(11h) Hybrid Modeling and Optimization of Process Flowsheets Using Bayesian Symbolic Regression | AIChE

(11h) Hybrid Modeling and Optimization of Process Flowsheets Using Bayesian Symbolic Regression

Authors 

Vázquez, D., ETH Zürich
Guillén-Gosálbez, G., Imperial College London

Surrogate formulations of first-principles models that mimic their behavior while improving their numerical robustness have become popular to address the optimization of process flowsheets. However, such purely black-box models show poor extrapolation capabilities (they lead to large errors outside the training set) and lack interpretability (due to the absence of mechanistic insights). Additionally, a large number of data points are often required to construct accurate surrogate models [1].

In the recent past, black-box models have been refined by adding mechanistic equations, leading to hybrid models combining the complementary strengths of first-principles and data-driven approaches. Notably, Artificial Neural Networks (ANNs) and Gaussian processes (GPs) have been widely applied in process optimization, yet they are hardly interpretable and require tailored optimization approaches. The latter is particularly true when global optimization is sought, like in the work by Schweidtmann and Mitsos [2], which proposed a global optimization algorithm for ANNs based on propagating McCormick relaxations in a reduced space.

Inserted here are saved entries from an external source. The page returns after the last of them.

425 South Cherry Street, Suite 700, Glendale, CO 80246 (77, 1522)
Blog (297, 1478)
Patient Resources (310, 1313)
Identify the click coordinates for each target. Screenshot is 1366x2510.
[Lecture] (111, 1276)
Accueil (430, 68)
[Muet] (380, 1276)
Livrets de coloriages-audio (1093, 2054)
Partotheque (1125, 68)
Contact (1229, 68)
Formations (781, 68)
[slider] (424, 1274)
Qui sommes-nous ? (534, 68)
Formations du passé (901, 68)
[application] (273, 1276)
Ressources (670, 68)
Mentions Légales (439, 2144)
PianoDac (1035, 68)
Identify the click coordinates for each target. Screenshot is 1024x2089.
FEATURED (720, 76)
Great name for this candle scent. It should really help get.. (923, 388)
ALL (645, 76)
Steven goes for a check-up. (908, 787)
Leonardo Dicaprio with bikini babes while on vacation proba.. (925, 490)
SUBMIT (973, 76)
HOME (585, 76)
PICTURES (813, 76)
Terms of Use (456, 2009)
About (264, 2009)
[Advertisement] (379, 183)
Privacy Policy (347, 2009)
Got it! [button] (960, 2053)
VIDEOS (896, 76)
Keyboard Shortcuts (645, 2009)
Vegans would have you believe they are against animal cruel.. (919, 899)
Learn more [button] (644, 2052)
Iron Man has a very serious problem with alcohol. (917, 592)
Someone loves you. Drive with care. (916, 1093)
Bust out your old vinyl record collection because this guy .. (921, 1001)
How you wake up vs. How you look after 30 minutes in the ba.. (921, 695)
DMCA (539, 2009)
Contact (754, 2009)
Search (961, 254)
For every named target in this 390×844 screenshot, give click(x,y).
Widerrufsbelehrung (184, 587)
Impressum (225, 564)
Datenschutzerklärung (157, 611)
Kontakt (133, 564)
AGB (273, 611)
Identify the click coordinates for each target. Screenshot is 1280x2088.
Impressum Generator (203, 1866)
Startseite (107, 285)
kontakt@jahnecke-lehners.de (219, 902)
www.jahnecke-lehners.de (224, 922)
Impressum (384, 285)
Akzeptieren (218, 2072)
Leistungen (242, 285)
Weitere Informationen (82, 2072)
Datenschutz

In recent years, symbolic regression has attracted increasing interest as an alternative to ANNs and GPs. In contrast to the latter two, symbolic regression generates a closed-form analytical expression based on expression trees [3]. In essence, the goal here is to find a suitable analytical expression to explain given data without any aprioristic knowledge of the model structure. Such an analytical model can be more easily interpreted while facilitating the use of derivative-based optimization techniques. Furthermore, having analytical surrogates defined in the space of the degrees of freedom could improve the numerical performance of global optimization solvers such as BARON [4].

Despite the appealing properties of symbolic regression, hybrid modeling of process flowsheets often rely on ANNs and GPs. Azarpour et al. [5] developed hybrid models for the terephthalic acid production process and the methanol production process based on ANNs complemented with first-principles (mass and energy balances). Moreover, Kahrs and Marquardt [6] constructed a hybrid model of ethylene glycol production using ANNs coupled with mass balances and vapor-liquid equilibrium equations, which was optimized to maximize the ethylene glycol yield.

Here we explore the use of Bayesian symbolic regression to build hybrid models of process flowsheets. In essence, we develop hybrid process models applying symbolic regression tools based on Bayesian learning [7] to generate closed-form analytical expressions of individual process units. These are then inserted into a mechanistic backbone based on mass and energy balances, giving rise to a fully analytical model. The latter can be optimized following an equation-oriented approach implemented in an algebraic modeling system interfacing with off-the-shelf solvers. Notably, the problem is formulated as a mixed-integer non-linear programming (MINLP) model. Here, continuous variables denote process variables (e.g., flow rates and temperatures of process streams), while integers represent structural variables (e.g., selection of process units, number of trays in a distillation column, etc.). We demonstrate the successful implementation of this approach in two case studies, i.e., propylene glycol and green methanol production. The results show that the hybrid modeling approach outperforms the standalone optimization of the rigorous process simulation, avoiding convergence issues and enabling the use of state-of-the-art solvers, including global optimization packages.

References

[1] Fahmi, I., & Cremaschi, S. (2012). Process synthesis of biodiesel production plant using artificial neural networks as the surrogate models. Computers & Chemical Engineering, 46, 105-123.

[2] Schweidtmann, A. M., & Mitsos, A. (2019). Deterministic global optimization with artificial neural networks embedded. Journal of Optimization Theory and Applications, 180(3), 925-948.

[3] Cozad, A., & Sahinidis, N. V. (2018). A global MINLP approach to symbolic regression. Mathematical Programming, 170(1), 97-119.

[4] Tawarmalani, M., & Sahinidis, N. V. (2005). A polyhedral branch-and-cut approach to global optimization. Mathematical programming, 103(2), 225-249.

[5] Azarpour, A., Borhani, T. N., Alwi, S. R. W., Manan, Z. A., & Mutalib, M. I. A. (2017). A generic hybrid model development for process analysis of industrial fixed-bed catalytic reactors. Chemical Engineering Research and Design, 117, 149-167.

[6] Kahrs, O., & Marquardt, W. (2007). The validity domain of hybrid models and its application in process optimization. Chemical Engineering and Processing: Process Intensification, 46(11), 1054-1066.

[7] Guimerà, R., Reichardt, I., Aguilar-Mogas, A., Massucci, F. A., Miranda, M., Pallarès, J., & Sales-Pardo, M. (2020). A Bayesian machine scientist to aid in the solution of challenging scientific problems. Science advances, 6(5), eaav6971.